I don't wish ill health on the man, but I hope he decides enough is enough and we get Claudia full time!


----------



## Northerner (Oct 6, 2013)

Anyone watching? Thought it was a very good show last night, especially without Brucie. Sophie was fantastic, especially for week 2. Slightly disappointed with Rachel, but she deserved higher than 20 points, certainly given that Vanessa got 22. Mark was so funny, Dave was poor, Ben was wooden, Abbie was gorgeous dahling, Fiona was lovely, Ashley was very good  I think Tony will go, it's such a shame that the judges chose to be so nasty about him, he clearly tried very hard and you could see how crestfallen he was at their comments 

Early days, but I predict Sophie, Abbie and Ashley for the final three!


----------



## LeeLee (Oct 6, 2013)

Yes, I've been watching.  I've registered to vote online, and chose Mark because he made me laugh as well as being far better than his size might suggest.  I think we're all agreed that Tony needs to go first.  And Brucie of course, I didn't miss him at all!


----------



## Northerner (Oct 6, 2013)

LeeLee said:


> Yes, I've been watching.  I've registered to vote online, and chose Mark because he made me laugh as well as being far better than his size might suggest.  I think we're all agreed that Tony needs to go first.  And Brucie of course, I didn't miss him at all!
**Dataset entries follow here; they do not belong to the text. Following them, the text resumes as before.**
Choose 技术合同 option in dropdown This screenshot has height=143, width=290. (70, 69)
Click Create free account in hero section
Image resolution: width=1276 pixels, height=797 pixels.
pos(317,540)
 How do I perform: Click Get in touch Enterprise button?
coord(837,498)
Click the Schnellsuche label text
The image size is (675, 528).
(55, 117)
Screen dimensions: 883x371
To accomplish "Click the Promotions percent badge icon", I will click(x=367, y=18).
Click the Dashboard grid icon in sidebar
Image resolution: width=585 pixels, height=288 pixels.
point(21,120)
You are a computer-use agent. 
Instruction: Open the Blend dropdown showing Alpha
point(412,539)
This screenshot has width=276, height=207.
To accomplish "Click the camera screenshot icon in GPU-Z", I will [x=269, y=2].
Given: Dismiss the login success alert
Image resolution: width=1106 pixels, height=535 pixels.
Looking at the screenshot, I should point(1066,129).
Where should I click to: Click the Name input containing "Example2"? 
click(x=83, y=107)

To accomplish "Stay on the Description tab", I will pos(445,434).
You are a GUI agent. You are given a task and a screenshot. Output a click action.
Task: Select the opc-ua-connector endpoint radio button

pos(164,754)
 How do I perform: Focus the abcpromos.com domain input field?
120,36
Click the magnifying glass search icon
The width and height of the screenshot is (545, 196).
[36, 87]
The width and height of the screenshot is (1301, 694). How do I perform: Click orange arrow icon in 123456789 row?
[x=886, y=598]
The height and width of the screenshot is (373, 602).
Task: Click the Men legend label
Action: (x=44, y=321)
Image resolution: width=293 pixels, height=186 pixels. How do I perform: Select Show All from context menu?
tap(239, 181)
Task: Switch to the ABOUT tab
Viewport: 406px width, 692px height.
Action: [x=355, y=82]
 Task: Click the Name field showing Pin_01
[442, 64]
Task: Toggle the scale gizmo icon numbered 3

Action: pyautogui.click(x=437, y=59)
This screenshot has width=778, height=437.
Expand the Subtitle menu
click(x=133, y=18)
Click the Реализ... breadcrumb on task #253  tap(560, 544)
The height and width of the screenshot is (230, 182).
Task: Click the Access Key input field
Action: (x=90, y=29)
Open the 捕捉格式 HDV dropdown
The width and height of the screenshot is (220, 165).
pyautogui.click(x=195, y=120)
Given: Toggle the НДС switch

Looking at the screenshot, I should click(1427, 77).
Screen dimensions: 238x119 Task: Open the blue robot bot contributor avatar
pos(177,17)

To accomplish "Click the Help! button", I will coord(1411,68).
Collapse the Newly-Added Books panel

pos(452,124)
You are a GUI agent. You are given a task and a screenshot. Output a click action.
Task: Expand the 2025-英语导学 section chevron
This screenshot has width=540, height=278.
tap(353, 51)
I wonder if we can vote Brucie out?


----------



## Northerner (Oct 6, 2013)

Interestingly, I couldn't think who else was in it apart from the ones I mentioned above - had to look it up! Obviously they didn't make a big impression on me! Hoping that this week was the last week they try to string out the theme for Deborah about money. Susannah is OK, don't like Julian, Patrick is OK, Natalie is pretty good.


----------



## Steff (Oct 6, 2013)

Still Rachel looking good for me .


----------



## Northerner (Oct 12, 2013)

Very good tonight  Looks like Natalie, Sophie, Ashley and Susannah will probably survive the longest. Rachel might get better as she becomes more confident though. Vanessa or Julian to go next...


----------



## Hanmillmum (Oct 12, 2013)

Northerner said:


> Very good tonight  Looks like Natalie, Sophie, Ashley and Susannah will probably survive the longest. Rachel might get better as she becomes more confident though. Vanessa or Julian to go next...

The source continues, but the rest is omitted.